* **本文**:
+ + + +
かつて17世紀のスペインに、1,502人の女を虜にした伝説の人物ドン・ファンという男がいた。この男はそのドンファンの生まれ変わりか、あるいはその人物そのものであることを吹聴し、常識で考えて精神障害があると判断された。診断結果は人格障害である。だが、多重人格者や人格障害のキャラクターを見てきて何となく知っているように、彼らは『そのキャラクター』でいるとき、傍から見ると本当に違う人物であるように見える。言葉遣いも癖も変わって、人によって論理的だったり、無責任だったりする。

 

『スプリット』でジェームズマカヴォイが演じた男は、死に不安定になった母からの虐待を幼少期から受けた影響から、自身を守るために23の人格を持つ多重人格者となってしまった。そこでその詳細が観れるのだが、もしこれが『演技』だとしても、それができるのは相当な知識量のある天才だ。
+ + + +
* **データ抜粋**:
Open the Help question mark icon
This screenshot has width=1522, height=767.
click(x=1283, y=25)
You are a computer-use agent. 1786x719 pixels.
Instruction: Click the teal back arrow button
+ + + +
* **課題内容**: ドン・ファンと多重人格者を描いた映画についての本文を、最後の文の後から引き継いで書き進めなさい。 エントリはこの課題にはまったく関係しない。

* **解答**:
こういう性格で性別がこうで、年齢がこれくらいであれば、このキャラはこう行動する

 

ということを理解していなければできない。今回の男は多重人格ではなく、ドンファンそのものだと思い込んでいる。したがって、挙げた男ほどの知識量は必要ない。ただ、女性や愛に関する知識だけあればいい。もしかすると自分が持つ知識のそれが、ドンファンの一生と酷似していたため、彼の中で性格がシンクロしてしまい、思い込みが加速してしまったのかもしれない。

 

だが、注目するべきなのは今出た『知識』である。この男を見たジャックという精神科医が、燃え尽き症候群だったことが運命のいたずらだった。彼はジャックの『心に空いた隙間』を埋めるだけの知識と情熱を持っていたのだ。それがこの物語を奇妙な展開へと発展させていく。